Люся сразу почуяла неладное, схватила меня, поволокла к выходу, омыла в семи водах, ведь надо было успеть до антракта – когда народ хлынет в буфет и в туалет.
Кадр из телефильма «Мой дед – мой современник» 1964 г. про моего деда Степана Захарова по сценарию Люси Москвиной, чем-то похожий на кадр из фильма Марлена Хуциева «Застава Ильича» – такой же прозрачный, весенний, из времени «оттепели».
Юрик обладал колоссальной ритмической отвагой. Он с лету воспроизводил любую мелодию по слуху, особенно «Beatles», как скворец!
По Люсиной наводке с ансамблем он поехал сниматься в телепередаче «Алло, мы ищем таланты!». Первоначально его квартет назывался «Веселые сперматозоиды», но кто б их выпустил на экран с таким наименованием! Поэтому на вопрос, как называется группа, Юра с ходу ответил: «Сверчок». По аналогии с «Жуками».

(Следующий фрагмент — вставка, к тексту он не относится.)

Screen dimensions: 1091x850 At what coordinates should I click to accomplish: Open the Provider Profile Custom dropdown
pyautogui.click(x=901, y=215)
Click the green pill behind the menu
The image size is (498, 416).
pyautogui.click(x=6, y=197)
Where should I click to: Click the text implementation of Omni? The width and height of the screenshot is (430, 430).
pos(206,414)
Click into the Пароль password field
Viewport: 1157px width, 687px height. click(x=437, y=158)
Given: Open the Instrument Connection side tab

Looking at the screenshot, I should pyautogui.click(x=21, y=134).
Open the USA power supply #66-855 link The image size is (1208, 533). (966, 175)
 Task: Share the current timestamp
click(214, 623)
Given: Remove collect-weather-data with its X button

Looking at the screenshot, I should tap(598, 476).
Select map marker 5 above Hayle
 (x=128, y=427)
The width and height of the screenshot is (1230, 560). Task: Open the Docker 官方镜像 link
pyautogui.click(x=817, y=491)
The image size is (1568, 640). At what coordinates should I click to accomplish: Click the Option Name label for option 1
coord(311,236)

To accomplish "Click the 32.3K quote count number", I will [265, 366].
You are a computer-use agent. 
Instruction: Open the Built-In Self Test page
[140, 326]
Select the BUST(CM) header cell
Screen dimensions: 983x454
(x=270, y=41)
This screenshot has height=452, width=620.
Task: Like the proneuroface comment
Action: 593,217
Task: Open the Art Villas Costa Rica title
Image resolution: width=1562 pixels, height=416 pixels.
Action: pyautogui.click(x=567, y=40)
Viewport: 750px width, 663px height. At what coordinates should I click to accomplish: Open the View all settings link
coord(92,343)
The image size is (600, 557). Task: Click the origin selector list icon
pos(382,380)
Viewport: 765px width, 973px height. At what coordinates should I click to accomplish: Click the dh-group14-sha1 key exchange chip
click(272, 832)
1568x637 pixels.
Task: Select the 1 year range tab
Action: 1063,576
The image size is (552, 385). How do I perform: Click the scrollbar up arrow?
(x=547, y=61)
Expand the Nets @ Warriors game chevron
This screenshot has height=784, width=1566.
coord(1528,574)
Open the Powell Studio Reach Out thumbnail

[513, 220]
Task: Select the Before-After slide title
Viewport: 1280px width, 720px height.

Все это я к тому, что и у меня была кое-какая школа игры на шестиструнной гитаре. Я тоже распевала песни Булата Окуджавы, Редьярда Киплинга, Александра Галича. Поэтому смело могла предлагать свою кандидатуру театру Камбуровой в качестве хотя и неказистого, но рыцаря духа и света.
Отец мой Лев был в ужасе от нашего легкомыслия. Он-то помнил, каких трудов и заоблачных пируэтов нам стоило мое поступление в МГУ. А мы с Люсей, как бабочки, готовы снова лететь на огонь. Люся только не велела сразу признаваться Елене Камбуровой, зачем я звоню.
– Начни издалека, – она учила меня. – Спроси, нельзя ли взять интервью о новом театре? …А заодно действительно сделай передачу.
Мы раздобыли телефон, и я позвонила:
– Алло? – произнесла Камбурова встревоженным голосом, таившим в себе термоядерную мощь.
– Здравствуйте, Лена! – сказала я. – Ходят слухи, что вы собираетесь открыть театр?
– О чем вы говорите, – она грустно отозвалась. – Сейчас о театре и речи быть не может.
– А я читала, вы хотите…
– Хочу. Но кто ж мне разрешит?
И такая печаль была в ее голосе, что я сказала бодро:
– Ну тогда я сделаю передачу – о вас.